Before the September election Tony Abbott promised to stop the boats and, where safe, tow the boats back.
This report confirmed that Prime Minister Abbott is keeping his word. There has not been a boat land in Australia for 90 days.
That said, there are a lot of Australians who are understandably uncomfortable with the way Australia treats asylum seekers, especially in detention centres like Manus Island.
However, the key to this whole mess is to cut off the lucrative people-smuggling trade out of Indonesia mostly using dilapidated boats that put lives at risk.
The 7.30 Report story was based around an Iranian couple Arasah Sedigh and his wife Azi.

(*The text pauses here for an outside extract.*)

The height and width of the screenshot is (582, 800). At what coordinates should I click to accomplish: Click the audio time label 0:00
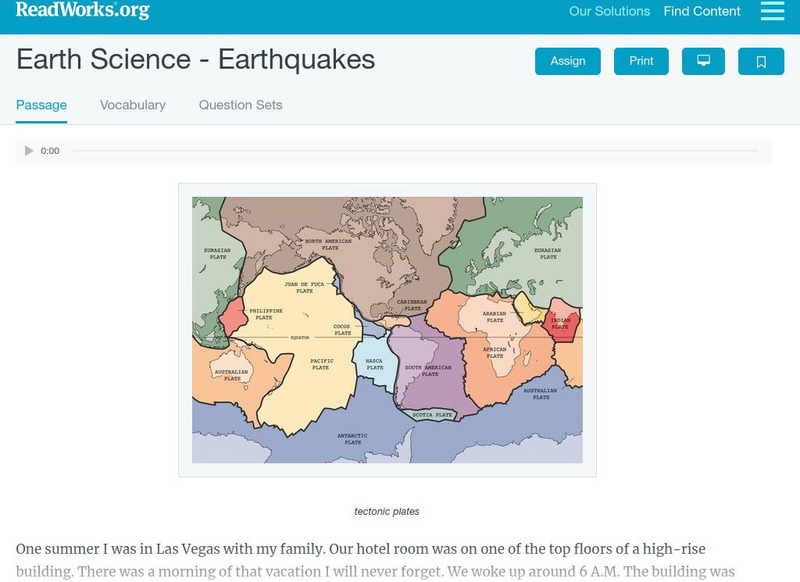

He was refused a skilled migration visa into Australia and then got fed up with waiting in Indonesia for resettlement as a refugee.
"We decided to go there in an illegal way, to make them accept us," he said about his second effort to use smugglers to get to Australia.
Is this really the way we want people to come to Australia?
Mr Sedigh clearly appears to fit the bill as an economic refugee. He wasn't housed in a squalid refugee centre, he had the means to get to Indonesia and then the means to pay people smugglers twice to try to illegally enter Australia after being refused entry.
After their sinking boat was intercepted by Customs near Christmas Island, they were bundled into into an unsinkable lifeboat and towed close to Java and safely released.
Mr Sedigh says he will not attempt it again despite encouragement from the smugglers who demand payment up front.
Australia takes 30,000 refugees a year. Perhaps that should be more, but surely it is our right to insist that they come through the right channels with passports, health and security checks.